**DIRECTIONS:** Using the entries below, write out the line with "MARKETİNG (23, 85)", the line with "Favorite (88, 373)", and every line in between, exactly as each is written.

^^^^

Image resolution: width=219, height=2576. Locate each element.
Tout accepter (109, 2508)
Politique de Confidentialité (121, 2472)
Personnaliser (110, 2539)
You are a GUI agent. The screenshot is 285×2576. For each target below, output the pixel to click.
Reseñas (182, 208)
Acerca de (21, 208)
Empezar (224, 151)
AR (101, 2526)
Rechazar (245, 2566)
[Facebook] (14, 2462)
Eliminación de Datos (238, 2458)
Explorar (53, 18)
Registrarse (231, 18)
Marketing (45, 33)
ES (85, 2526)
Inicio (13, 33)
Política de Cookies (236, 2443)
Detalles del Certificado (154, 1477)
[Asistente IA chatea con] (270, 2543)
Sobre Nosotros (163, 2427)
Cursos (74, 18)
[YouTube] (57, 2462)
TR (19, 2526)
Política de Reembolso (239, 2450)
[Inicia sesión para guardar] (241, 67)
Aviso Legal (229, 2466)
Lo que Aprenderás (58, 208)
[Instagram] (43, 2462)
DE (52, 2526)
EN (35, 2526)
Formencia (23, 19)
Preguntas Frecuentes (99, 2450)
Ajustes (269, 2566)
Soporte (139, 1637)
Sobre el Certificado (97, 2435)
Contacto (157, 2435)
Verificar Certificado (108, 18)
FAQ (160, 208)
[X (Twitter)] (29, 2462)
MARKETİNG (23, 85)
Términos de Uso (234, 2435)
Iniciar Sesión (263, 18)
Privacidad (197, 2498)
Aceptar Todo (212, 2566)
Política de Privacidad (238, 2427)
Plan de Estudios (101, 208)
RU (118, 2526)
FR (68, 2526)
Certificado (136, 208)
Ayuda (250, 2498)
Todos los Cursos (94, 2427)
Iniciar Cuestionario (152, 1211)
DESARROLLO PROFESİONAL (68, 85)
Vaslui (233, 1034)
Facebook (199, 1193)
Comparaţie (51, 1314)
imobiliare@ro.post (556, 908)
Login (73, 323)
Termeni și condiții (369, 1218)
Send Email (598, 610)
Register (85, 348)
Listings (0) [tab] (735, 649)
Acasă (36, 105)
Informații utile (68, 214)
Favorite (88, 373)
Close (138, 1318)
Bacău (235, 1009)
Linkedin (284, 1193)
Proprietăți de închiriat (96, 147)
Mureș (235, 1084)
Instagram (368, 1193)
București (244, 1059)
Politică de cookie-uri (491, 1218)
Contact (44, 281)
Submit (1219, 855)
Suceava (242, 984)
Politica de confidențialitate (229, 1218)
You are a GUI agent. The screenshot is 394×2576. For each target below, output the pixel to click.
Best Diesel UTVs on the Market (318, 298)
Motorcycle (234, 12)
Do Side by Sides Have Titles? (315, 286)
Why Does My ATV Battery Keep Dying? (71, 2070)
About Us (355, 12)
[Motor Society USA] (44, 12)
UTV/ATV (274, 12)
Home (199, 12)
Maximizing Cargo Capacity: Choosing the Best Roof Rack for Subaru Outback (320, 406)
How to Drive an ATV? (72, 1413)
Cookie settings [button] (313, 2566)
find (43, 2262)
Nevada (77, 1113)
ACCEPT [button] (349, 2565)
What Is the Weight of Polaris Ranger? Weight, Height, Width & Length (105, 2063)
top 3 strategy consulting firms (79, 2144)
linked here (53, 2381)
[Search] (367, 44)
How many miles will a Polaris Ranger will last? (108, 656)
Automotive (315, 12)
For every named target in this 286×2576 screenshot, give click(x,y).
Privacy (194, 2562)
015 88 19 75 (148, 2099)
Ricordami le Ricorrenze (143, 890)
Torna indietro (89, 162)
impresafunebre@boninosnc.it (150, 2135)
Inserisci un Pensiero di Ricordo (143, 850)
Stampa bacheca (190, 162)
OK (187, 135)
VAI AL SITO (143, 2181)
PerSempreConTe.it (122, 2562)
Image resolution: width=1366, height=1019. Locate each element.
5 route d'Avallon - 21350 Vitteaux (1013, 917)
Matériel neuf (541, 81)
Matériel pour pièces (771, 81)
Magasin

^^^^

**SOLUTION TO THE PROBLEM:**
MARKETİNG (23, 85)
Términos de Uso (234, 2435)
Iniciar Sesión (263, 18)
Privacidad (197, 2498)
Aceptar Todo (212, 2566)
Política de Privacidad (238, 2427)
Plan de Estudios (101, 208)
RU (118, 2526)
FR (68, 2526)
Certificado (136, 208)
Ayuda (250, 2498)
Todos los Cursos (94, 2427)
Iniciar Cuestionario (152, 1211)
DESARROLLO PROFESİONAL (68, 85)
Vaslui (233, 1034)
Facebook (199, 1193)
Comparaţie (51, 1314)
imobiliare@ro.post (556, 908)
Login (73, 323)
Termeni și condiții (369, 1218)
Send Email (598, 610)
Register (85, 348)
Listings (0) [tab] (735, 649)
Acasă (36, 105)
Informații utile (68, 214)
Favorite (88, 373)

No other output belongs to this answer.